About half of the patients treated with antibiotics had at least one microbiology test requested. A high proportion of empirical antibiotic use based on clinical judgement was also reported in The Gambia among neonatal admissions [17], and elsewhere in Africa [29]. This limited microbiological laboratory use in developing countries may also reflect a lack of trust into the value of microbiological results, possibly due to the limited laboratory services, delays in the provision of results, amongst others [33, 34]. Clinical suspicion of co-infections or severe infections such septicemia may have also warranted the immediate administration of relevant antibiotics, pending later microbiological investigation.

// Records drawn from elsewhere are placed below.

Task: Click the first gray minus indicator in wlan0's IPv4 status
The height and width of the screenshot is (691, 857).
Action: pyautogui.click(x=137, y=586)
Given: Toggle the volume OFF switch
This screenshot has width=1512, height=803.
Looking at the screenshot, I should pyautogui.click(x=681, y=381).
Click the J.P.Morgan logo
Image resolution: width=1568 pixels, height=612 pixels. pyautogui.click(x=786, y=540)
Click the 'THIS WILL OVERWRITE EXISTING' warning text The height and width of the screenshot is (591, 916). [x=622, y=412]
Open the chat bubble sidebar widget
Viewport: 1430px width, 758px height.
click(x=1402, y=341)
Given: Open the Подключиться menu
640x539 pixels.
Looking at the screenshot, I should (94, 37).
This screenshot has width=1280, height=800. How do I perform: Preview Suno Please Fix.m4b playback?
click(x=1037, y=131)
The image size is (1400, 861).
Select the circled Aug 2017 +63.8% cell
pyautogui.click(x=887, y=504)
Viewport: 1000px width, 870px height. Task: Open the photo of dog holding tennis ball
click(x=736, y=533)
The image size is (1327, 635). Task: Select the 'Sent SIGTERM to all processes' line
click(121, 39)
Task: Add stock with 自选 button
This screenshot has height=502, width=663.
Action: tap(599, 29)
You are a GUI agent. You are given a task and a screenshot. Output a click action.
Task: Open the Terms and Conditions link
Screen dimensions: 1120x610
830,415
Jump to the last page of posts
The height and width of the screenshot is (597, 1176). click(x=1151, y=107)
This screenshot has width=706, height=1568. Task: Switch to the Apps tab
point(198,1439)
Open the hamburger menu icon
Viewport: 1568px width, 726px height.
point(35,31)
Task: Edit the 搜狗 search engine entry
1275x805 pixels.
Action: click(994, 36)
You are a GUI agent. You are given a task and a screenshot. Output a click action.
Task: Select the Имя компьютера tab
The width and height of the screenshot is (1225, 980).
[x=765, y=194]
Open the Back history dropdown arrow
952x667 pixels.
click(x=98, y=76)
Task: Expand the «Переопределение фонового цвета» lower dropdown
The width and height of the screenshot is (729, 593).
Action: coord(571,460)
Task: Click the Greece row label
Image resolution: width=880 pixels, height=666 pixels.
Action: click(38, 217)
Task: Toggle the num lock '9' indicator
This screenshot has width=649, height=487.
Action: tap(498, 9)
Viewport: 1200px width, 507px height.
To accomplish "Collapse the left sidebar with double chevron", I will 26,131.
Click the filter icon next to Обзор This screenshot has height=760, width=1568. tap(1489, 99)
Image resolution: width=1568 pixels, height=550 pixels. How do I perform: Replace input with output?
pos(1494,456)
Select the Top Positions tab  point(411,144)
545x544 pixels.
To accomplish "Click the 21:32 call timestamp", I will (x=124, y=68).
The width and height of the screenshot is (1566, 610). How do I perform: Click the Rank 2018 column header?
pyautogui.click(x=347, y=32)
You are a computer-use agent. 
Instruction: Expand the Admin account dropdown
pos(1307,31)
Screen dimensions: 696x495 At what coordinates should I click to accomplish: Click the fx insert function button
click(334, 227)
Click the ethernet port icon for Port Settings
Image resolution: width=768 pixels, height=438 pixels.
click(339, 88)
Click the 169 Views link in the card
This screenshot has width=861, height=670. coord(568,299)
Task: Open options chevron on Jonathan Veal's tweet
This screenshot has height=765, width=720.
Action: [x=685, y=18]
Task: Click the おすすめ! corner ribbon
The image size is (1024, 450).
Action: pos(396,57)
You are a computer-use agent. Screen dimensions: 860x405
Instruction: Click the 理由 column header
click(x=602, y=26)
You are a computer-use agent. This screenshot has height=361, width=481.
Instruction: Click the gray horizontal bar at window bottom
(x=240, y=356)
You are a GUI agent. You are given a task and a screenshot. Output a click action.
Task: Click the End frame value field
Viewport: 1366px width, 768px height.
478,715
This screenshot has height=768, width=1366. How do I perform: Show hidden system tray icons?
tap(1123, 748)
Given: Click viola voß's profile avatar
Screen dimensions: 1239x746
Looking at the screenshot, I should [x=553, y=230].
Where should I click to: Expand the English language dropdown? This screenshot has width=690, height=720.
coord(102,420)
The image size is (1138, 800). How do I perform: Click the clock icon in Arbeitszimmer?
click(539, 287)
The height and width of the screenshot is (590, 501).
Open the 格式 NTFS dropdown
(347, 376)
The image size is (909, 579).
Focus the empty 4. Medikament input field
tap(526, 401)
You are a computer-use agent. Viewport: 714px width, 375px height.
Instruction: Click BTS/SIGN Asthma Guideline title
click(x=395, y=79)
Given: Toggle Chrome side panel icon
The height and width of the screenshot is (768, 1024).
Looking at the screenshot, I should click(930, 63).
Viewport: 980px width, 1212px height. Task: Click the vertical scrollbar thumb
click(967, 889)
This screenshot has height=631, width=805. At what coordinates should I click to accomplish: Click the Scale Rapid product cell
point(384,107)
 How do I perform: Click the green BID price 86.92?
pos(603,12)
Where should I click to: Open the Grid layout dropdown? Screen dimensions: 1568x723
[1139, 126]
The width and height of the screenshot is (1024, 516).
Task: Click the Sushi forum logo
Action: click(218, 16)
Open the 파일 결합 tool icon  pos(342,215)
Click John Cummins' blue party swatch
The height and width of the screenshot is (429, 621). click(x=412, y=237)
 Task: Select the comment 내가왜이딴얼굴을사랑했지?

Although the species for many of the organisms were not identified, the bacteria belong to the groups of the most dangerous resistant pathogens including both gram positive and negative organisms as reported by Fair et al. [35]. They also reported stability in the resistance rates of gram positive organisms, on the contrary, gram negative organisms’ resistance rates tend to be on the rise. This finding is similar to our results, as most of the reported resistant pathogens were gram negatives and multi-drug resistant as defined by Magiorakos et al. [36]. The more difficulty in treating gram negatives could be explained by their resistant mechanisms especially their added mechanism of inhibiting antibiotic penetration due to the existence of an outer membrane, and the higher presence of efflux pumps over-expression compared to gram positives, in the presence of the other possible mechanisms [18, 35]. The recorded resistance towards the commonly used antibiotics (ampicillin and gentamicin), and considering that some of the isolates are suggestive of ESBL Enterobacteriaceae which is one of the 12 important bacteria families highlighted by the WHO needing more attention [37], conducting microbiological workup prior to the onset of empirical treatment could encourage a more rational antibiotic use and limit resistance. A review on antibiotic resistance in Africa also reported a high bacterial resistance to the first line antibiotic therapy and Enterobacteriaceae to third generation cephalosporin [38]. Although use of co-trimoxazole in our study was low, the resistance reported was among the highest. This could be explained by the high use of this antibiotic in the outpatient health centers where availability of the other antibiotics maybe limited [11].

Limitations

The possibility of missing data from the admission records especially the microbiology data makes it difficult to make absolute judgements on the use of antibiotics based on laboratory findings. The data we obtained from the laboratory could not resolve this problem because some of the records lack hospital numbers thus matching this data with the admission data was not feasible. Many of the organisms were reported as genus without identification to the species level, making it difficult to compare with other settings and specify the resistant organism more appropriately.

Conclusion

Our study shows that more than half of the admitted patients received antibiotics although most of the available results showed no microbiological evidence for their indication, suggesting that most of the antibiotics were empirically prescribed. Although several other factors in such settings could contribute to use of antibiotics for patients without microbiological evidence, the availability of microbiology results was a useful guide for choosing the class of antibiotic. Thus, in addition to the use of standards to guide empirical antibiotic therapy such as that of the WHO, microbiological use to guide antibiotic prescribing should be encouraged. This is probably achievable through better access to laboratory services and the establishment of ABS and its promotion for acceptance. Our study has shown high bacterial resistance to commonly used antibiotics, including ESBL bacteria, warranting the need for further research on the local antibiotic resistance patterns of bacteria as well as setting up an antibiotic resistance surveillance system.